Supplied material:

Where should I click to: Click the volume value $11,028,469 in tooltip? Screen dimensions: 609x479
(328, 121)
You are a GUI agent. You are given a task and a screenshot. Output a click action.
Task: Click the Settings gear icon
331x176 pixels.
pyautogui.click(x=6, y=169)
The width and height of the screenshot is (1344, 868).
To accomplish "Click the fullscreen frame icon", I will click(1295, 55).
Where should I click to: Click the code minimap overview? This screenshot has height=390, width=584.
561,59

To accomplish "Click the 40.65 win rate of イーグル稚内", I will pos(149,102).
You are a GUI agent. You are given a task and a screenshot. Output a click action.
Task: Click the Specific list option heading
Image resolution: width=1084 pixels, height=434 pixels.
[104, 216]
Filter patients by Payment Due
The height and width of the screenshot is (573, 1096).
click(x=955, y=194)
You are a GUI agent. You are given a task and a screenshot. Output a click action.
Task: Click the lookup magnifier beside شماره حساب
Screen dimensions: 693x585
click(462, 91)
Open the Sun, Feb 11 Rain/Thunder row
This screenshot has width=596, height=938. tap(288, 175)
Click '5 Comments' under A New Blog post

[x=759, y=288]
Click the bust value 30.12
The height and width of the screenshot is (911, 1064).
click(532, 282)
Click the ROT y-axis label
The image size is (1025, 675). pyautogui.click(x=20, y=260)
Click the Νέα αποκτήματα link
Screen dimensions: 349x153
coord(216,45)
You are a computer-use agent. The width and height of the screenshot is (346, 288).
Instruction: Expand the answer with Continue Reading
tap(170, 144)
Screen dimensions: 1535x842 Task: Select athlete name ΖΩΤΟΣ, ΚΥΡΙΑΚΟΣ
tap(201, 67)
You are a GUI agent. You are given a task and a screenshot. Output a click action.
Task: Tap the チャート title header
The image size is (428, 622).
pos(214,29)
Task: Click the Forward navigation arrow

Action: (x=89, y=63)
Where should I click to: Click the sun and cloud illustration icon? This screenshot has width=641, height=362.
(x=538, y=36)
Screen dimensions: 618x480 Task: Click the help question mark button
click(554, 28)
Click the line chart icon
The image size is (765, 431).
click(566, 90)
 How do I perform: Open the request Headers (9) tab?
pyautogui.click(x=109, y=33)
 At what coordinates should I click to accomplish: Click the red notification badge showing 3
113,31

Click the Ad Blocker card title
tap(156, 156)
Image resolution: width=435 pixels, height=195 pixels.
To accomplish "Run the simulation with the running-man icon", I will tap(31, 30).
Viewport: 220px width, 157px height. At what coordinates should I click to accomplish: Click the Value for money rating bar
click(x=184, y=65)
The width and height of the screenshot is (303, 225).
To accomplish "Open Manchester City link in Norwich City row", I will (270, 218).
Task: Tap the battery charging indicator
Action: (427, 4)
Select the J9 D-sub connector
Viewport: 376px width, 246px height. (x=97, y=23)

Problem to solve: The response should consist of the entries, retyped exactly and in full.

Worked solution:
Where should I click to: Click the volume value $11,028,469 in tooltip? Screen dimensions: 609x479
(328, 121)
You are a GUI agent. You are given a task and a screenshot. Output a click action.
Task: Click the Settings gear icon
331x176 pixels.
pyautogui.click(x=6, y=169)
The width and height of the screenshot is (1344, 868).
To accomplish "Click the fullscreen frame icon", I will click(1295, 55).
Where should I click to: Click the code minimap overview? This screenshot has height=390, width=584.
561,59

To accomplish "Click the 40.65 win rate of イーグル稚内", I will pos(149,102).
You are a GUI agent. You are given a task and a screenshot. Output a click action.
Task: Click the Specific list option heading
Image resolution: width=1084 pixels, height=434 pixels.
[104, 216]
Filter patients by Payment Due
The height and width of the screenshot is (573, 1096).
click(x=955, y=194)
You are a GUI agent. You are given a task and a screenshot. Output a click action.
Task: Click the lookup magnifier beside شماره حساب
Screen dimensions: 693x585
click(462, 91)
Open the Sun, Feb 11 Rain/Thunder row
This screenshot has width=596, height=938. tap(288, 175)
Click '5 Comments' under A New Blog post

[x=759, y=288]
Click the bust value 30.12
The height and width of the screenshot is (911, 1064).
click(532, 282)
Click the ROT y-axis label
The image size is (1025, 675). pyautogui.click(x=20, y=260)
Click the Νέα αποκτήματα link
Screen dimensions: 349x153
coord(216,45)
You are a computer-use agent. The width and height of the screenshot is (346, 288).
Instruction: Expand the answer with Continue Reading
tap(170, 144)
Screen dimensions: 1535x842 Task: Select athlete name ΖΩΤΟΣ, ΚΥΡΙΑΚΟΣ
tap(201, 67)
You are a GUI agent. You are given a task and a screenshot. Output a click action.
Task: Tap the チャート title header
The image size is (428, 622).
pos(214,29)
Task: Click the Forward navigation arrow

Action: (x=89, y=63)
Where should I click to: Click the sun and cloud illustration icon? This screenshot has width=641, height=362.
(x=538, y=36)
Screen dimensions: 618x480 Task: Click the help question mark button
click(554, 28)
Click the line chart icon
The image size is (765, 431).
click(566, 90)
 How do I perform: Open the request Headers (9) tab?
pyautogui.click(x=109, y=33)
 At what coordinates should I click to accomplish: Click the red notification badge showing 3
113,31

Click the Ad Blocker card title
tap(156, 156)
Image resolution: width=435 pixels, height=195 pixels.
To accomplish "Run the simulation with the running-man icon", I will tap(31, 30).
Viewport: 220px width, 157px height. At what coordinates should I click to accomplish: Click the Value for money rating bar
click(x=184, y=65)
The width and height of the screenshot is (303, 225).
To accomplish "Open Manchester City link in Norwich City row", I will (270, 218).
Task: Tap the battery charging indicator
Action: (427, 4)
Select the J9 D-sub connector
Viewport: 376px width, 246px height. (x=97, y=23)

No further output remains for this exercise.